Show every line of the records that contains the string "This".

:: AVAILABLE DATA ::
--- start ---

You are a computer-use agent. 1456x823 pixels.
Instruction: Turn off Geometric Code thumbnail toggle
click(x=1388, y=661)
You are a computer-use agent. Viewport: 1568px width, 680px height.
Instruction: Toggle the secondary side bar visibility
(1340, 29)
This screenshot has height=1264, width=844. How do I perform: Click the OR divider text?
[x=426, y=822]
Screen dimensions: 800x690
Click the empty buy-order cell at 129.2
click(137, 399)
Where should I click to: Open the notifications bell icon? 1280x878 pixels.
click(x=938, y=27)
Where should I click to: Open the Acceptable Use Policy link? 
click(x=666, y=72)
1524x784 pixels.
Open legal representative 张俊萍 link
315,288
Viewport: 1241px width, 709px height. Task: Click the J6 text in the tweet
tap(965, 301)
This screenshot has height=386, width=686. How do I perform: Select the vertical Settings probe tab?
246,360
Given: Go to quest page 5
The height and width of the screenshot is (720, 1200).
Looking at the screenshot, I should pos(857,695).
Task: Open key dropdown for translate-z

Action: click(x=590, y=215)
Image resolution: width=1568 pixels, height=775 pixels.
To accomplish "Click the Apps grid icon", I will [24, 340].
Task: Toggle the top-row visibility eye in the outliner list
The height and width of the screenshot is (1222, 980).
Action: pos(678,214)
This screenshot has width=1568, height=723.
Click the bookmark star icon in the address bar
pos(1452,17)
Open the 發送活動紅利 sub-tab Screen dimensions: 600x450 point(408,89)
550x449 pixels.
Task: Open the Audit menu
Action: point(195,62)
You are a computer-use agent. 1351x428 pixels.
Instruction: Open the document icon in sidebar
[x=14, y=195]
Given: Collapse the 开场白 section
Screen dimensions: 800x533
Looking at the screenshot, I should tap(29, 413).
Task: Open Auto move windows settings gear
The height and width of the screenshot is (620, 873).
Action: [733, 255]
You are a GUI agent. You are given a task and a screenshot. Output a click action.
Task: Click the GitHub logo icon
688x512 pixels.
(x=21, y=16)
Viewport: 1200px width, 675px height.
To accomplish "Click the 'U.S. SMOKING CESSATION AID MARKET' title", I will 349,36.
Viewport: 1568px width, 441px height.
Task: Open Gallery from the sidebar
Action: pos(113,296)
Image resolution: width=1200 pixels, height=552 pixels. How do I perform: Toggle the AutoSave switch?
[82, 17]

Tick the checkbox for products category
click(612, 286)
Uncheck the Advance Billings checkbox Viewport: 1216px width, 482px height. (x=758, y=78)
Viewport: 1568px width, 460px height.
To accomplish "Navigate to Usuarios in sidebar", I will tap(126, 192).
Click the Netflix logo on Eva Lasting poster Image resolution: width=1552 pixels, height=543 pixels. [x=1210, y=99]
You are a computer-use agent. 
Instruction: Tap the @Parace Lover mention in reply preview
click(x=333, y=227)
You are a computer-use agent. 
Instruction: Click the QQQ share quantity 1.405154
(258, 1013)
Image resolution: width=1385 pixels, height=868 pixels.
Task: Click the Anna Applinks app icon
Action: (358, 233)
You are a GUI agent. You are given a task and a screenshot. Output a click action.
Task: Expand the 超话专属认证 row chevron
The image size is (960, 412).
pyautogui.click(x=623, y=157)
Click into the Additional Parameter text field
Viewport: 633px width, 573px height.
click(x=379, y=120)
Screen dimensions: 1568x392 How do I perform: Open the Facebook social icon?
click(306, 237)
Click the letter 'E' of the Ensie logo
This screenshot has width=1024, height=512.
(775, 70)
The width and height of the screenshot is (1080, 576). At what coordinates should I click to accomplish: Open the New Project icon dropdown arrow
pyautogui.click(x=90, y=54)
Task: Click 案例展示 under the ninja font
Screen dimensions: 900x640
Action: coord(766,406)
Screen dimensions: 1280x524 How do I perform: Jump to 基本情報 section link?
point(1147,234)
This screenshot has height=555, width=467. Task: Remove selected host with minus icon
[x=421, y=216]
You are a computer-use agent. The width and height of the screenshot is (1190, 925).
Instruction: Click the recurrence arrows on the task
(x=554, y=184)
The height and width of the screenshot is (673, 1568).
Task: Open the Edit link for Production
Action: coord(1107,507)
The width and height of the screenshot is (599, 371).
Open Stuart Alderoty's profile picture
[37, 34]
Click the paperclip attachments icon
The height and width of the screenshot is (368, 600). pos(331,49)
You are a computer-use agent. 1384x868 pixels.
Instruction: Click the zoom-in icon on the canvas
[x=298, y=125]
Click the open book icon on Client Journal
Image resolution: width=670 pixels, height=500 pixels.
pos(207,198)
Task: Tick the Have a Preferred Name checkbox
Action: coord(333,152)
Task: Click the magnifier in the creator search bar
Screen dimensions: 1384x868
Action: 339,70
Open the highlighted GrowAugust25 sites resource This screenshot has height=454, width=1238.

--- end ---

:: EXERCISE OUTPUT ::
This screenshot has height=1264, width=844. How do I perform: Click the OR divider text?
This screenshot has height=386, width=686. How do I perform: Select the vertical Settings probe tab?
This screenshot has width=1568, height=723.
This screenshot has width=1024, height=512.
This screenshot has height=555, width=467. Task: Remove selected host with minus icon
Open the highlighted GrowAugust25 sites resource This screenshot has height=454, width=1238.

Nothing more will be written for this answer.